Débloquez Editor’s Digest gratuitement
La rédactrice en chef du FT, Roula Khalaf, a choisi ses histoires préférées dans cette newsletter hebdomadaire.
La Réserve fédérale a annoncé qu’elle lancerait un programme de rachat d’obligations à court terme de 40 milliards de dollars, quelques semaines seulement après avoir mis un terme à la contraction de son bilan dans un contexte de tensions répétées sur les marchés monétaires.
La banque centrale américaine a annoncé mercredi qu’elle commencerait à acheter des bons du Trésor, qui sont des obligations d’État d’une durée de quatre semaines à un an, à partir du 12 décembre.
Cette décision intervient alors que les taux d’intérêt sur le marché des prêts au jour le jour ont grimpé en flèche le mois dernier, alors que les efforts de trois ans de la Fed pour réduire son bilan ont absorbé l’excès de liquidités du marché.

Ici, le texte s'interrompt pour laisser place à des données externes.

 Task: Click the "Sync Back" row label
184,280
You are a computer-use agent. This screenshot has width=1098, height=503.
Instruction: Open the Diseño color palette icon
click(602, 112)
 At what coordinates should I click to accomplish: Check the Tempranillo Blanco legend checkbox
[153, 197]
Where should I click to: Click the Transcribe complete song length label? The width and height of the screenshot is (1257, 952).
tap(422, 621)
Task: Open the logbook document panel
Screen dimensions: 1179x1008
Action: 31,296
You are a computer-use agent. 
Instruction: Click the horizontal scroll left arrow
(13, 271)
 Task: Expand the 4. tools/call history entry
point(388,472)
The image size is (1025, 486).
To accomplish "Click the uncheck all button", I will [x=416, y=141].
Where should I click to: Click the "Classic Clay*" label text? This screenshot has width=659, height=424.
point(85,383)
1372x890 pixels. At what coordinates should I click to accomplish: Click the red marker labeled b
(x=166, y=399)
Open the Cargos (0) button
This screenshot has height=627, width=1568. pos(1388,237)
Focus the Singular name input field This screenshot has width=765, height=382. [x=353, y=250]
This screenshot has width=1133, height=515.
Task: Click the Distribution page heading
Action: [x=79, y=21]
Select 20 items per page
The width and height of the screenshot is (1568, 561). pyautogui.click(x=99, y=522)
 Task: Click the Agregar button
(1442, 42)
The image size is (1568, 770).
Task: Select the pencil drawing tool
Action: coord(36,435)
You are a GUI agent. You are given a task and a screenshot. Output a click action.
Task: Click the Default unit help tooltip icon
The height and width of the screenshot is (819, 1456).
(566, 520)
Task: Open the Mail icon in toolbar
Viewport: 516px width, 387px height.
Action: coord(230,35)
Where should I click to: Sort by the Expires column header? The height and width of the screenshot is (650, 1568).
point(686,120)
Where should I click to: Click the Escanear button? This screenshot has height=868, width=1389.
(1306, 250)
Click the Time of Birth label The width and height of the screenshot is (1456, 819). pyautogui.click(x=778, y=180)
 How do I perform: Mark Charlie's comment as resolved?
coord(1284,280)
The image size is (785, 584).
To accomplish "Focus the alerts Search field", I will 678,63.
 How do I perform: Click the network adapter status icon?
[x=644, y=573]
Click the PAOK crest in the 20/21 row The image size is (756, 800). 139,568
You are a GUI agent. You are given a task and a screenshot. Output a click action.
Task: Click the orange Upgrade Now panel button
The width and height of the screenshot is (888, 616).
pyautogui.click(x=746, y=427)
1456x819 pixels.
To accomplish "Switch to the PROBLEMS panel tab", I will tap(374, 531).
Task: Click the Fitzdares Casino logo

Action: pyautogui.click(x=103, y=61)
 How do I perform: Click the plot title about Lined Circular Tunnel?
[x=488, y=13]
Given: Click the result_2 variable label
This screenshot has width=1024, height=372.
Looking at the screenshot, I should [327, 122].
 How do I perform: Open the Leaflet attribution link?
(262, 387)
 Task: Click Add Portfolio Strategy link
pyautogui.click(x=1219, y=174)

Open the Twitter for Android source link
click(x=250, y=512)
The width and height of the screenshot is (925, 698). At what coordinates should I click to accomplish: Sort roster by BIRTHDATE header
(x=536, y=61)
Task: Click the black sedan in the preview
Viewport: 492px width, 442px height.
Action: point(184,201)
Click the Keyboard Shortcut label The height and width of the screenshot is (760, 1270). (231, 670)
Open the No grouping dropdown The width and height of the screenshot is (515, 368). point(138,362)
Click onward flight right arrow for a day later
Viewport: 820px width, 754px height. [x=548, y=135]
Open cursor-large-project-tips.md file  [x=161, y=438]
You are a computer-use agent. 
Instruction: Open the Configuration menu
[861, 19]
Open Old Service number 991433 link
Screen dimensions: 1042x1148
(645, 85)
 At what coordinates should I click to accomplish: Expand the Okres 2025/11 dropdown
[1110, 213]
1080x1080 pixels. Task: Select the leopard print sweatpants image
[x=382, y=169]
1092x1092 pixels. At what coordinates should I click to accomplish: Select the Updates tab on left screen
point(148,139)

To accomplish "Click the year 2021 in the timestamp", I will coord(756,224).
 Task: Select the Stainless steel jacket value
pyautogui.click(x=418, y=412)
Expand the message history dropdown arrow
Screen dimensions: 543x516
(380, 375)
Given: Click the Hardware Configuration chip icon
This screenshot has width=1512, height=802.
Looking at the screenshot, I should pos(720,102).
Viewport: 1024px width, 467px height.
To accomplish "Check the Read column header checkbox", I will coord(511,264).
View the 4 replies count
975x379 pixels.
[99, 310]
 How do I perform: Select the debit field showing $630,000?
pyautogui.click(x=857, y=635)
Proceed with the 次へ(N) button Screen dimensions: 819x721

Certains responsables de la Fed s’étaient inquiétés du fait que les taux d’intérêt sur le marché des rachats, qui constituent un élément clé du système financier, étaient souvent instables par rapport aux autres coûts d’emprunt fixés par la banque centrale.
La Fed a mis fin à son programme de resserrement quantitatif le 1er décembre, mais de nombreux observateurs du marché ont jugé cela insuffisant pour stabiliser les marchés de financement.

Certains à Wall Street s’attendaient à ce que la Fed annonce mercredi un programme d’achat de bons du Trésor, mais le rythme et l’ampleur des achats ont été plus agressifs que prévu, ce qui suggère que la Fed est préoccupée par la volatilité des marchés monétaires à court terme ces derniers mois.
La Fed a déclaré que ces achats « devraient probablement rester élevés pendant plusieurs mois » avant avril, lorsque de nombreux Américains paieront des impôts et que les réserves de change seront siphonnées du système bancaire.
Le président de la Fed, Jay Powell, a déclaré mercredi que, alors que la banque centrale surveillait les niveaux de réserves, « nous savions que cela allait arriver. Quand cela s’est produit, c’était un peu plus tôt que prévu, mais nous allions certainement prendre les mesures que nous avions annoncées. »
Powell a souligné que les achats d’obligations ne font pas partie de la politique monétaire de la Fed et ne signalent pas un retour aux achats massifs d’obligations à long terme utilisées pour stimuler l’économie.
Le programme de resserrement quantitatif de la Fed a renvoyé davantage de dette publique sur le marché privé et a épuisé les réserves des banques. Lors de la crise des pensions de 2019, le manque de réserves a poussé les taux des pensions au-dessus de 10 %, mettant fin à la précédente initiative de resserrement quantitatif de la Fed.
Thomas Simmons, économiste en chef chez Jefferies, a déclaré que l’ampleur du programme de rachat d’obligations était conforme à ses attentes. Il a déclaré que c’était « une bonne décision pour nous sortir d’une crise comme celle de 2019 ».
Recommandé
« Cela rappelle beaucoup l’année 2019, où la Fed avait tellement réduit son bilan qu’il l’a dépassé », a ajouté Calvin Tse, responsable de la stratégie et de l’économie américaines chez BNP Paribas. « Cela signifie que la Fed a peut-être un peu dépassé ses limites et qu’elle ne fait maintenant qu’en rajouter. »
Les marchés des pensions permettent aux banques et autres institutions financières d’emprunter du cash du jour au lendemain en échange de garanties ultra-sécurisées telles que les bons du Trésor américain. Les liquidités prêtées du jour au lendemain constituent souvent des réserves bancaires « excédentaires », c’est-à-dire les fonds que les banques conservent pour répondre aux demandes des clients et aux exigences réglementaires.
À mesure que ces niveaux de réserves diminuent, les taux d’emprunt augmentent et les taux d’intérêt augmentent alors que les banques se disputent les liquidités nécessaires pour faire face à leurs obligations.